▶ AUFGABEN:
**1)** Schreiben Sie aus der Rezension zu Antonia Baums Debütroman den Abschnitt von „Schlechte Laune, 239“ bis einschließlich „in die Großstadt.“ wortgetreu ab.
**2)** Wann und wo wurde Antonia Baum laut der Rezension geboren?
**3)** Führen Sie die Rezension zu Antonia Baums Debütroman im Anschluss an ihren letzten Satz weiter.
==== TEXTVORLAGE ====
"Vollkommen leblos, bestenfalls tot": Debütroman im Aggro-Stakkato

Bis zum Rand der Verzweiflung – und darüber hinaus: Antonia Baums Debütroman "Vollkommen leblos, bestenfalls tot" haut rein.

Schlechte Laune, 239 Seiten lang. Bild: joexx / photocase.com

Yep. 239 Seiten schlechte Laune. "Vollkommen leblos, bestenfalls tot" ist das penible Protokoll einer Provokation, eine im Eiltempo heruntergeratterte Beschwerdeschrift, eine Agonie voller Abneigung und Verachtung: Heiles Familienleben macht keinen Sinn. In ihrem Heimatkaff glücklich werden noch weniger. Also landflüchtet Antonia Baums Heldin, so wie jedes Post-Abitur-Mittelstandskind, getrieben von Sehnsüchten und der Hoffnung auf Besserung der Gesamtsituation, in die Großstadt.

Antonia Baum selbst wurde 1984 im westfälischen Borken geboren, hat Literatur und Geschichte studiert, schreibt für die FAS und den Freitag Kurzgeschichten und Texte. Was schon bei den journalistischen Arbeiten auffällt, sind die sezierende Beobachtungsgabe und die Fähigkeit, die Sätze bis ins Unerträgliche, kaum Auszuhaltende voranzutreiben. Mitunter verspult sie sich auf Romanlänge dabei natürlich in abscheulichen Ausuferungen, speienden Tiraden und spritzenden Gewaltfantasien - aber dennoch ist der Stil, mit dem Antonia Baum zwischen hinterfotzigen Ressentiments und lautem Zorn hin- und herpendelt, nie enervierend oder langatmig. Dieses abstrakte Aggro-Stakkato raubt einem fast die Luft.

Kaum der elterlichen Einöde ent- und in der großen Stadt angekommen, ist es dann der schnieke Patrick, dem die ganze Wut entgegenschlägt. Er bietet Geld und eine Wohnung und Sicherheit - all solch unbrauchbaren Quatsch, den man ganz tief im Inneren irgendwie aber doch braucht, wenn man sich ein wenig naiv da draußen umherbewegt. Gleichzeitig verkörpert er mit seinem konservativen Lebensentwurf vom Reißbrett das genaue Gegenteil vom großen Glück. Und weil einen das alles anekelt, er sowieso wie der eigene Vater und somit hassenswert ist, wird er dann, obwohl man ihn ja eigentlich liebt, ständig betrogen.
==== DATEN ====
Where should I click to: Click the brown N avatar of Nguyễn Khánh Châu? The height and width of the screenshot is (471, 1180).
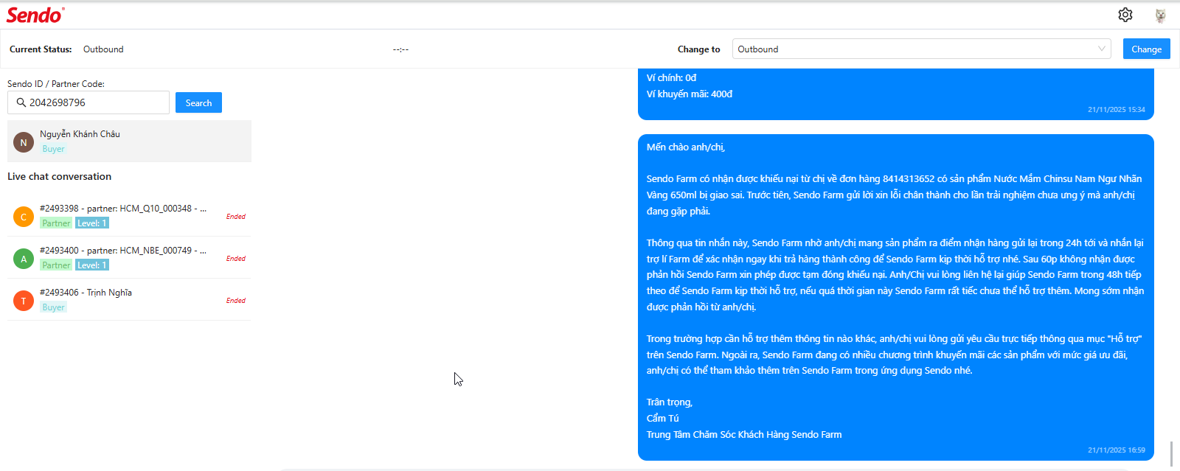(24, 142)
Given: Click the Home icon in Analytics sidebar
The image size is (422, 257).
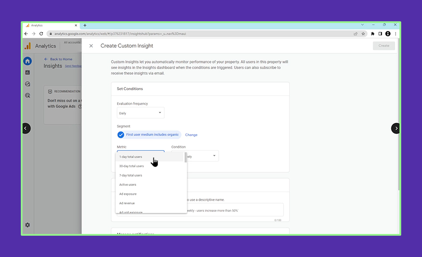Looking at the screenshot, I should click(27, 61).
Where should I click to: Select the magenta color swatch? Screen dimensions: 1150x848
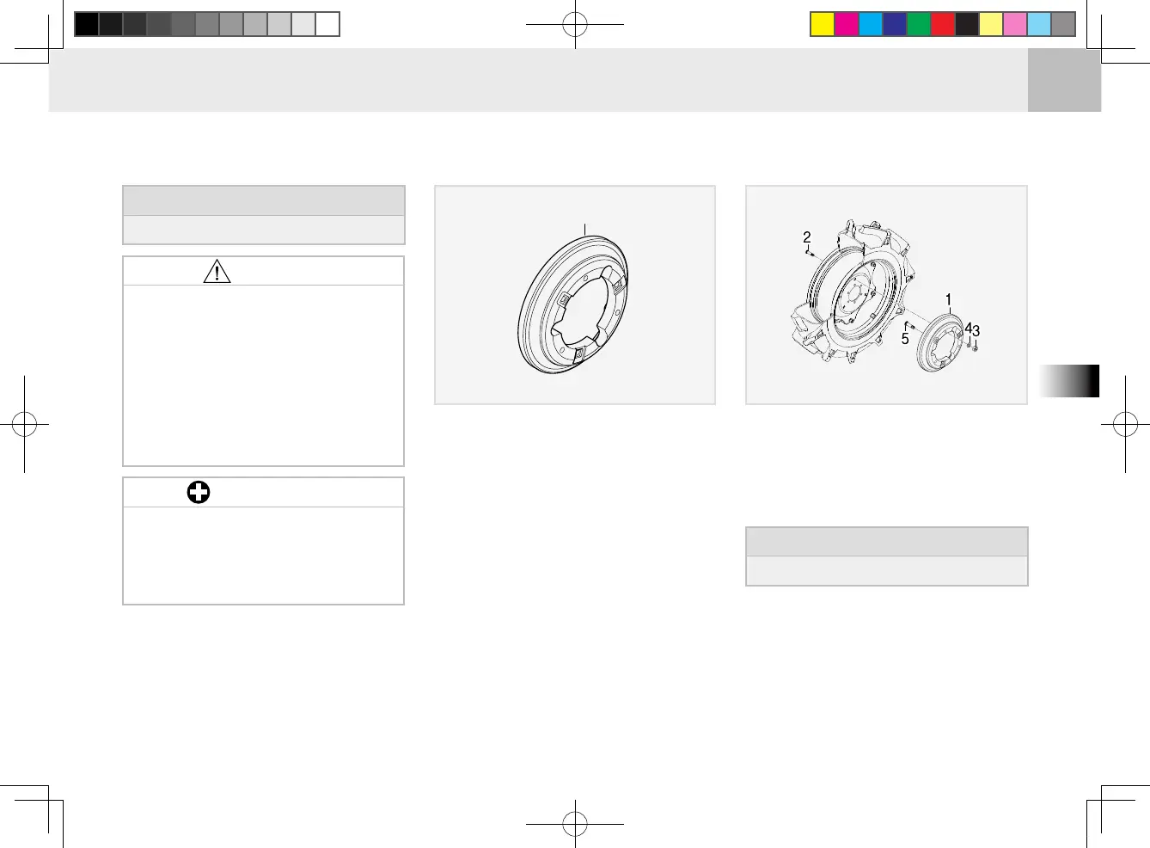(847, 24)
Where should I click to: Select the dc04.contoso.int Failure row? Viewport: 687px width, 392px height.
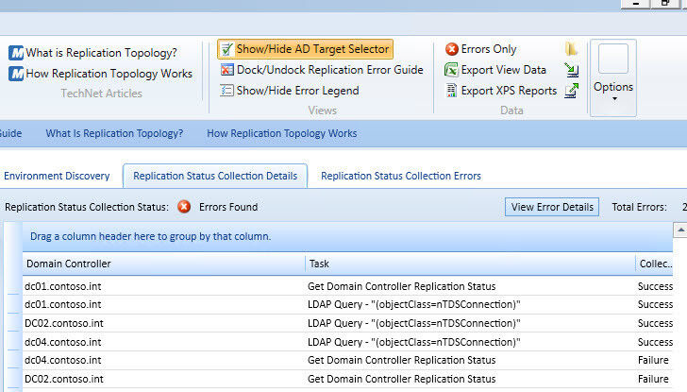pos(330,360)

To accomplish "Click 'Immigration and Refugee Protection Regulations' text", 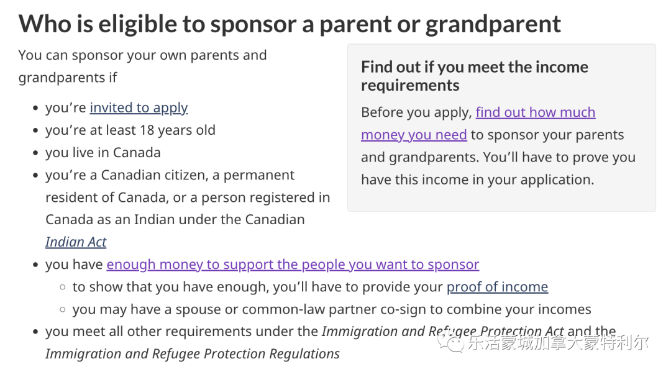I will pyautogui.click(x=193, y=354).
====
▶ LÖSUNGEN:
**1)**
Schlechte Laune, 239 Seiten lang. Bild: joexx / photocase.com

Yep. 239 Seiten schlechte Laune. "Vollkommen leblos, bestenfalls tot" ist das penible Protokoll einer Provokation, eine im Eiltempo heruntergeratterte Beschwerdeschrift, eine Agonie voller Abneigung und Verachtung: Heiles Familienleben macht keinen Sinn. In ihrem Heimatkaff glücklich werden noch weniger. Also landflüchtet Antonia Baums Heldin, so wie jedes Post-Abitur-Mittelstandskind, getrieben von Sehnsüchten und der Hoffnung auf Besserung der Gesamtsituation, in die Großstadt.

**2)** 1984 im westfälischen Borken.

**3)**
Diese Heldin könnte mit ihren Anfang 20 alles haben, alles sein und werden. Aber die ständige Verfügbarkeit der Dinge und die schier unbegrenzten Möglichkeiten treiben sie immer wieder an den Rand der Verzweiflung und verwandeln die eigentliche Freiheit in zwanghafte Abneigung gegen alles und jeden: "Und schließlich ist es mir ein ganz wesentliches Anliegen, im Leben überhaupt nichts mehr zu tun zu haben, ich will nichts mehr tun, nicht mehr tun müssen, das ist mir das Wichtigste, dass ich mehr zum Tun und Sein und Werden vor allem verpflichtet werde, ja, es geht vor allem um meine Werde-Pflicht-Befreiung."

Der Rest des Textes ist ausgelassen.